| Data to use |
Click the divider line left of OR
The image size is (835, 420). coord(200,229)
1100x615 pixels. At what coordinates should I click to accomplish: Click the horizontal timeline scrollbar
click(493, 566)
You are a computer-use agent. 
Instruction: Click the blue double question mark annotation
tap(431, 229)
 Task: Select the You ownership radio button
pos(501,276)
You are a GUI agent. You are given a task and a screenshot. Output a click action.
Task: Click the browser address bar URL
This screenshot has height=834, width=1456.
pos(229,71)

| Task instructions |
Please revise the items above by replacing "screenshot" with "screen capture" wherever it appears, leaving everything else as it is.

| Correct output |
Click the divider line left of OR
The image size is (835, 420). coord(200,229)
1100x615 pixels. At what coordinates should I click to accomplish: Click the horizontal timeline scrollbar
click(493, 566)
You are a computer-use agent. 
Instruction: Click the blue double question mark annotation
tap(431, 229)
 Task: Select the You ownership radio button
pos(501,276)
You are a GUI agent. You are given a task and a screen capture. Output a click action.
Task: Click the browser address bar URL
This screen capture has height=834, width=1456.
pos(229,71)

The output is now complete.